For the past seven years, Mr. Scoumis has run Manchester as the school's CEO, focusing some of his often 12-hour workdays on building relationships with parents. He's proud now that when he has to call a home for a behavioral problem, he's more likely to get a response of "He did what?" than questions and defensiveness, he said.

To draw parents into the building, the school hosts a family night once a month, getting about 80 percent attendance. The school also asks parents to contribute whatever skills they might have to volunteering inside the school.

"Parents are the most important piece," says Mr. Scoumis, who sports a scruffy stubble and jokes that he doesn't wear ties. "If you don't have a parent doing the homework, reading to their child -- there's nothing we can do to help that child if we don't have the parent's commitment."

To some degree, the school's success has attracted the attention and support of the foundation community. The Heinz Endowments, for example, gave the school a $45,000 grant this year for technology improvements and provided about a half million dollars for a physical expansion in 2000.

"They've just paid persistent attention to making sure kids don't fall behind," says Joe Dominic, director of the Heinz Endowments' education program. "They're really good at that."

Walking the four-story building, Mr. Scoumis opens the door to an eighth-grade algebra class, where math teacher Bill Orr has written a grisly polynomial fraction on the blackboard.

The problem invokes a feeding frenzy of responses, with students shouting out suggestions for how to factor the expression, eventually reducing it down to one simple variable.

The enthusiastic atmosphere works, in large part, because the school decided to limit class size in its middle school grades to 10 students.

"If you have 30 kids in here and you're yelling out answers, it would be chaotic," says Mr.

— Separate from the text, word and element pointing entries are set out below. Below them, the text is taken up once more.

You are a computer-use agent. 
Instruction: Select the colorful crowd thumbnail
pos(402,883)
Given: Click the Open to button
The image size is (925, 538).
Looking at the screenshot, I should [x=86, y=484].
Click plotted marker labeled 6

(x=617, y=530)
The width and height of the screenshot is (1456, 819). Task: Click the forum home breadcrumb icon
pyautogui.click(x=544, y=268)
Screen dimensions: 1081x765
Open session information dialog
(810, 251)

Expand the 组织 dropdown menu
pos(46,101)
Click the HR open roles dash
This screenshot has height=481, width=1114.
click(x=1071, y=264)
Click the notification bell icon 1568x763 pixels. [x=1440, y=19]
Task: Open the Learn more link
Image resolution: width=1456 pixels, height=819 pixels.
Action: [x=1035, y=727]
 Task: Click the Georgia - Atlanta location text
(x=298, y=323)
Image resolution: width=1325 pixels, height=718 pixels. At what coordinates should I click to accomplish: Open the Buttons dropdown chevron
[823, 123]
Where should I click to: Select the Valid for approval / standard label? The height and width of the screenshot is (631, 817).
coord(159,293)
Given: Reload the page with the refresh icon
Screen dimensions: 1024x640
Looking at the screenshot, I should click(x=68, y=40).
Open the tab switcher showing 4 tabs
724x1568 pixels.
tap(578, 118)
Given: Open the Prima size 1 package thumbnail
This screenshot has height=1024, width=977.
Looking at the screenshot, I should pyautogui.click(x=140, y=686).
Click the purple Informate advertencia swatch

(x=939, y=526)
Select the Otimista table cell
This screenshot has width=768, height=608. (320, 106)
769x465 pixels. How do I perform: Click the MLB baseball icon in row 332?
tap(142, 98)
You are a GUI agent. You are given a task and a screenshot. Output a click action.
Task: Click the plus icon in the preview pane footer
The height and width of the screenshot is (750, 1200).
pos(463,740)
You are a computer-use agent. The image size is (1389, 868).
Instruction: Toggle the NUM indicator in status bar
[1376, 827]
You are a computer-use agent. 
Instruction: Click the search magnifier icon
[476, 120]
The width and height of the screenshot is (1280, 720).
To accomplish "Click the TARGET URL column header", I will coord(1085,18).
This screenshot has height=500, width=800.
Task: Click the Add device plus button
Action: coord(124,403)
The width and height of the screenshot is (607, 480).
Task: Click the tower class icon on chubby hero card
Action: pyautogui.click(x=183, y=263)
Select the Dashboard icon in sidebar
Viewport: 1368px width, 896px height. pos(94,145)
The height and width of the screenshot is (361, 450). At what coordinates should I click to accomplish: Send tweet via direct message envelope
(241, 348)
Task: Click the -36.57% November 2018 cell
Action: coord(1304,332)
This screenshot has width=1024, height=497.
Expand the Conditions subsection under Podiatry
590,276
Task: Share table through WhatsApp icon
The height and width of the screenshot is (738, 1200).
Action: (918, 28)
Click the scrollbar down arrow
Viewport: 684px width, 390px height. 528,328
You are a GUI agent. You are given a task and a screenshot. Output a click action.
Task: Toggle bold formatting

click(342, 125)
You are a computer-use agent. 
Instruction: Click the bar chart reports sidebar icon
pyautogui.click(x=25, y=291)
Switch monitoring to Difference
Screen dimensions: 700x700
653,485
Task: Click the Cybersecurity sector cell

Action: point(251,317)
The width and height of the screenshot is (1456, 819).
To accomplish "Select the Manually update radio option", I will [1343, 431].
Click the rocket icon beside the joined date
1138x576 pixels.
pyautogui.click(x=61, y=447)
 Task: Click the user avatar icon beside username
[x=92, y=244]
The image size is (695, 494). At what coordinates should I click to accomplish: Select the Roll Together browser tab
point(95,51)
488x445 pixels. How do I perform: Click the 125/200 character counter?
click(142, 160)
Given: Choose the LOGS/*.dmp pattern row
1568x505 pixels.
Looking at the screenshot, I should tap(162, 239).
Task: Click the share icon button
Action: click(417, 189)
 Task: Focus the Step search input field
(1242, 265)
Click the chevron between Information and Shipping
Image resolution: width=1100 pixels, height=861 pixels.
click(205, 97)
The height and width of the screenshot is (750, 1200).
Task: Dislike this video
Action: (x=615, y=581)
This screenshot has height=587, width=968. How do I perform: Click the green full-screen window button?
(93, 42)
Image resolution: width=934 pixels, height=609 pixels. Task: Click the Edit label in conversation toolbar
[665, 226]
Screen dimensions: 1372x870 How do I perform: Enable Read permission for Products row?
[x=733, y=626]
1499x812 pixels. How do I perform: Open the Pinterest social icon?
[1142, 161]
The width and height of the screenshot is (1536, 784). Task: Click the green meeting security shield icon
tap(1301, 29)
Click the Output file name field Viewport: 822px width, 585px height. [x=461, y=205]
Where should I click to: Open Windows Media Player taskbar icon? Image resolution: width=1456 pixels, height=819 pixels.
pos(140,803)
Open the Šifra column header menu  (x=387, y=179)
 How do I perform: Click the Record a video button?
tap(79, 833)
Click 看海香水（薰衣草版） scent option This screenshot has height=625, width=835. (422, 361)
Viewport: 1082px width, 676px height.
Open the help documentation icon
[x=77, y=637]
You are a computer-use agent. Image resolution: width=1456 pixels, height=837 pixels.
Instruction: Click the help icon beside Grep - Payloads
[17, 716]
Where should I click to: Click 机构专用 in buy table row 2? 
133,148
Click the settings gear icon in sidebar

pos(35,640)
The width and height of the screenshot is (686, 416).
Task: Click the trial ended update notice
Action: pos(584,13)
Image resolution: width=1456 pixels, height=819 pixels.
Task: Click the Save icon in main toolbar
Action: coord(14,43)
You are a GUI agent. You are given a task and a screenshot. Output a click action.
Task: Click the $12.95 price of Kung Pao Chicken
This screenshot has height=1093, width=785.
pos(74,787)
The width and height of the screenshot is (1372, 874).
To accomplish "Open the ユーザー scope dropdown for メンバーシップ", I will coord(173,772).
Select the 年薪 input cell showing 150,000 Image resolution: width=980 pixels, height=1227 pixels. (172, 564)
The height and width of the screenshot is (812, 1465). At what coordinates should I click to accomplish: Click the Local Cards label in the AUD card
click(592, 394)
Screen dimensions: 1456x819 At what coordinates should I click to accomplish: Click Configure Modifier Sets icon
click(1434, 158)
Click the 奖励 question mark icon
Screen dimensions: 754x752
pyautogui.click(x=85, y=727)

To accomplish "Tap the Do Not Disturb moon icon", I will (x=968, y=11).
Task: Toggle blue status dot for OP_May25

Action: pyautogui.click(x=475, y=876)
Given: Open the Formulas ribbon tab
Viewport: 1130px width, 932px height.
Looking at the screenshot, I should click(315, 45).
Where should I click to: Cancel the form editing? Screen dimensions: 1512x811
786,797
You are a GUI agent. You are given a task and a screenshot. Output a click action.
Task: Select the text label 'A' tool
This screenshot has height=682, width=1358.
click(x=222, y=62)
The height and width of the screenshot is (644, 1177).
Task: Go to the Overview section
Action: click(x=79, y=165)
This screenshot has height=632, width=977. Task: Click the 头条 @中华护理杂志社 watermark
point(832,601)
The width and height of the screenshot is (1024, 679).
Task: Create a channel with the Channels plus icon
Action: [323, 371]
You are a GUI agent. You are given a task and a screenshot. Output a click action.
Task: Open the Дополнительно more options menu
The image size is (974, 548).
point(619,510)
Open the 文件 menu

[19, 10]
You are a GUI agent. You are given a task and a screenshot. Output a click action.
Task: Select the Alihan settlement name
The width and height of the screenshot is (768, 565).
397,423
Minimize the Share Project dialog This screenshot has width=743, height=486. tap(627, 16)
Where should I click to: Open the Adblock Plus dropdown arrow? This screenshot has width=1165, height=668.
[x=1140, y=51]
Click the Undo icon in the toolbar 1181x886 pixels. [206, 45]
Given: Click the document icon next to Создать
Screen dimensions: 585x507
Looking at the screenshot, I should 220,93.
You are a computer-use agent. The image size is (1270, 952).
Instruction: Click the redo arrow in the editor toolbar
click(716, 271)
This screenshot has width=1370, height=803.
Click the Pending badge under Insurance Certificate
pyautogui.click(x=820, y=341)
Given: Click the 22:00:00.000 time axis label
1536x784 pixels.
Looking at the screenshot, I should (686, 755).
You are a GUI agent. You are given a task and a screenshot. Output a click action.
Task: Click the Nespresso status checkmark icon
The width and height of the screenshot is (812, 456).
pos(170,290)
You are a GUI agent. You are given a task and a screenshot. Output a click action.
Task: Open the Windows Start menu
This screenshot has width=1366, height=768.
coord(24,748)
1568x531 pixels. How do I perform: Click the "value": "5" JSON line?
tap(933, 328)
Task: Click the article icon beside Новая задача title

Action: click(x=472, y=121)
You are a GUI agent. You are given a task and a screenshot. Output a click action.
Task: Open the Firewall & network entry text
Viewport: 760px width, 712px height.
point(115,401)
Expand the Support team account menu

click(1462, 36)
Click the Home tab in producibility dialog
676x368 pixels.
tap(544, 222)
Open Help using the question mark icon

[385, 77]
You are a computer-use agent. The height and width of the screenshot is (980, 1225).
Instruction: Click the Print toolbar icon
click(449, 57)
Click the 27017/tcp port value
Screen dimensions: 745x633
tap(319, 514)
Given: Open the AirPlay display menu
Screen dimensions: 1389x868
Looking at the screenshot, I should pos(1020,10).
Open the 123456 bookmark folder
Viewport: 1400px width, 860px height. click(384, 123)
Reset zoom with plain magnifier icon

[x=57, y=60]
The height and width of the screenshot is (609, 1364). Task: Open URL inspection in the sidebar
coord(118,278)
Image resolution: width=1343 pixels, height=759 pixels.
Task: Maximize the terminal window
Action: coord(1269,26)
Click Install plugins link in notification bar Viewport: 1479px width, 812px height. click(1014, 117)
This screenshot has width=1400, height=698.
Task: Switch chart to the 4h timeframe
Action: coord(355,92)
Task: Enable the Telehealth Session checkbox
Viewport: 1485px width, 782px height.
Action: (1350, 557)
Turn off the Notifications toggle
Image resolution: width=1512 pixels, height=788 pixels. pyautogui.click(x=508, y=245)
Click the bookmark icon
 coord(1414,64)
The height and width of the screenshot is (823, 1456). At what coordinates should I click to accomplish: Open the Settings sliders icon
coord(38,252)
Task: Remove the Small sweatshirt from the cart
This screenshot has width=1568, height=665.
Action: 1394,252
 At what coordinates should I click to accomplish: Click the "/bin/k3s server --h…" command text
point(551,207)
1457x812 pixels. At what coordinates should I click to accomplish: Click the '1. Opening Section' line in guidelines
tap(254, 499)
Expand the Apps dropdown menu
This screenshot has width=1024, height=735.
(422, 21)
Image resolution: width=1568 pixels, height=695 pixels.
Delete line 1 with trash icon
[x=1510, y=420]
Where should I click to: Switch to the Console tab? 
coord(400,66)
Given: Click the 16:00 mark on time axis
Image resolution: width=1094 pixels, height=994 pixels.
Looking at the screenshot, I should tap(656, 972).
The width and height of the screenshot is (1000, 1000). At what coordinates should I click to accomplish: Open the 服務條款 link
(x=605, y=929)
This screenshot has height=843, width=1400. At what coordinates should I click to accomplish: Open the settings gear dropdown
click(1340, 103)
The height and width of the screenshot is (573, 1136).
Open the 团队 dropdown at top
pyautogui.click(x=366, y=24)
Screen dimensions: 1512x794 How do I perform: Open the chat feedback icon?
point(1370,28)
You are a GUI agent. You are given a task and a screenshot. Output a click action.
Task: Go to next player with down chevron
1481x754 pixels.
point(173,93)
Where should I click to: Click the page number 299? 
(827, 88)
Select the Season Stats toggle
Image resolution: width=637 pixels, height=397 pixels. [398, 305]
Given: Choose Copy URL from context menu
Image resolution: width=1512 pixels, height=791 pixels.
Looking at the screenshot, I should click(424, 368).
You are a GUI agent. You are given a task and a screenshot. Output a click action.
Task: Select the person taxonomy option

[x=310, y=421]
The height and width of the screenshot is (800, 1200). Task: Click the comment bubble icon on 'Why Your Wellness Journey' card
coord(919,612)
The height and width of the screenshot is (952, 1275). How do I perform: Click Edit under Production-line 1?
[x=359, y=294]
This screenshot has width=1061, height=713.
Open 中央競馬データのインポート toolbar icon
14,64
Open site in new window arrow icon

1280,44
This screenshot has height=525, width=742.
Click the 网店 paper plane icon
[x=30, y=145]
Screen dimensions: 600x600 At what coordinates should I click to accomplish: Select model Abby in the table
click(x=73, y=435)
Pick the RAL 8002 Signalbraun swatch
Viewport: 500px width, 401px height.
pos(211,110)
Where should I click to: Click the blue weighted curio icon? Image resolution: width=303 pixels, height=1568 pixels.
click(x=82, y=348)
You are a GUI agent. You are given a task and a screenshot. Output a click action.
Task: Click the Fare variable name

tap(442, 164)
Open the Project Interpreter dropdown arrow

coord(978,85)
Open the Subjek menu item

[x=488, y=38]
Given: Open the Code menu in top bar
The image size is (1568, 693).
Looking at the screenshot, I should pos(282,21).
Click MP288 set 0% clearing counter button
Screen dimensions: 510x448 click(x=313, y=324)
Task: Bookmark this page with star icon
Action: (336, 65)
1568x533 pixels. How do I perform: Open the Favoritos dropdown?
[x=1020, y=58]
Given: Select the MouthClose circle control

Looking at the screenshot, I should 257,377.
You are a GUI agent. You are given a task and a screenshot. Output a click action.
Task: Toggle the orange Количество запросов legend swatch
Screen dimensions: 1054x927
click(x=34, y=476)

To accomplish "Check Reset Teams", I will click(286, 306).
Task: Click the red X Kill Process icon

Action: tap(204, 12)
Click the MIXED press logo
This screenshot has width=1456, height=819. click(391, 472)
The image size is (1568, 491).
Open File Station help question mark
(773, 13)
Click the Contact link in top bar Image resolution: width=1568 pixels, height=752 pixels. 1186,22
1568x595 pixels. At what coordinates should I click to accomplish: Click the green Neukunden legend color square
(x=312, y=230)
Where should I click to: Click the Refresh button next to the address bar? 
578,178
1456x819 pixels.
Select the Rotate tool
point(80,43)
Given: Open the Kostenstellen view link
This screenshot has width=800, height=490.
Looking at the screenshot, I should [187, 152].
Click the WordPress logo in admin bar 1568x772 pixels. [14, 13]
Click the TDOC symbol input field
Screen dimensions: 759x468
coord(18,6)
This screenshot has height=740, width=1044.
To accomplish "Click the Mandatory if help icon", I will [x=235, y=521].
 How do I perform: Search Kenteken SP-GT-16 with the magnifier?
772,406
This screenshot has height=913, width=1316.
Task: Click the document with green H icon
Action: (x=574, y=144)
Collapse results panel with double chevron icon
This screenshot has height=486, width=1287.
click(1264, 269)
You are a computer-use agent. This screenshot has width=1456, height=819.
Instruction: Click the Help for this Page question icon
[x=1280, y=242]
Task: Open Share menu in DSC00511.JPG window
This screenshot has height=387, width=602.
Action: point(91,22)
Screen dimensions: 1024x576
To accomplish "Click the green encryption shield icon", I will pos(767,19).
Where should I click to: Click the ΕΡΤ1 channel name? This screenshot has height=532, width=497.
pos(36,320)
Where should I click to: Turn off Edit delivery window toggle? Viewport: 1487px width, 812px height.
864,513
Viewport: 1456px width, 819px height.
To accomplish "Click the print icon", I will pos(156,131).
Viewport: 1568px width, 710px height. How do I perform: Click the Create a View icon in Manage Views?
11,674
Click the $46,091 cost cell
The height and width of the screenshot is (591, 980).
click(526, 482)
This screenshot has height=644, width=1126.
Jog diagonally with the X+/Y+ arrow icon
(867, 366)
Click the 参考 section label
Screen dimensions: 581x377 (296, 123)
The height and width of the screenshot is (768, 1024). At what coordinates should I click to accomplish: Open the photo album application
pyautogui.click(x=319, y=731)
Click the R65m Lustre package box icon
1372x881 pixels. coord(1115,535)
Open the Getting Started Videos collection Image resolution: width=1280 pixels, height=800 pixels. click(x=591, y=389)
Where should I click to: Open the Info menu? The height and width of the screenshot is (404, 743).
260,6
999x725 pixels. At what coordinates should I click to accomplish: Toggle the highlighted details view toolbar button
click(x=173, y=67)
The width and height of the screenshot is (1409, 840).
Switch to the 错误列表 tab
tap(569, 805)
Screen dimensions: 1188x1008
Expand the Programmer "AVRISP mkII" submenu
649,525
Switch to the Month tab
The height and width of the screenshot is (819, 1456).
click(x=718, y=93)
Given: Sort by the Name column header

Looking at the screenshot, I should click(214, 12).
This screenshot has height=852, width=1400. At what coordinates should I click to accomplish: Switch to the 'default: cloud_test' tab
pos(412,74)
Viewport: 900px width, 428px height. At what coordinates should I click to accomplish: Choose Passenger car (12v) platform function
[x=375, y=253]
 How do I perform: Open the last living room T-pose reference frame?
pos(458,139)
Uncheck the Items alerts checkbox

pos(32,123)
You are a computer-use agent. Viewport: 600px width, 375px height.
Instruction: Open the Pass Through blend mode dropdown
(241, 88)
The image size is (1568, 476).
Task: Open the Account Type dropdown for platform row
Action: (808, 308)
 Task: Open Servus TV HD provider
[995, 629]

Scoumis.

To further excite students, the school allows them to make their own schedules on Fridays, choosing from activities such as yoga, cosmetology and chess club. Sturdy boxes filled with thyme, basil and parsley line the sidewalk outside the school on Liverpool Street -- products of the school's Friday gardening club.

"We get the same amount of learning as everyone else, but we get a little fun into it too," says seventh-grader Diondrai Brown, whose four siblings graduated from Manchester ahead of him.

Diondrai, 11, enthusiastically describes his Fridays playing basketball and "building little mini-robots" for a robotics competition.

"It's like lighting up a light bulb," says Mr. Scoumis. "Allow kids to dream, that's what we do well here. We build kids up."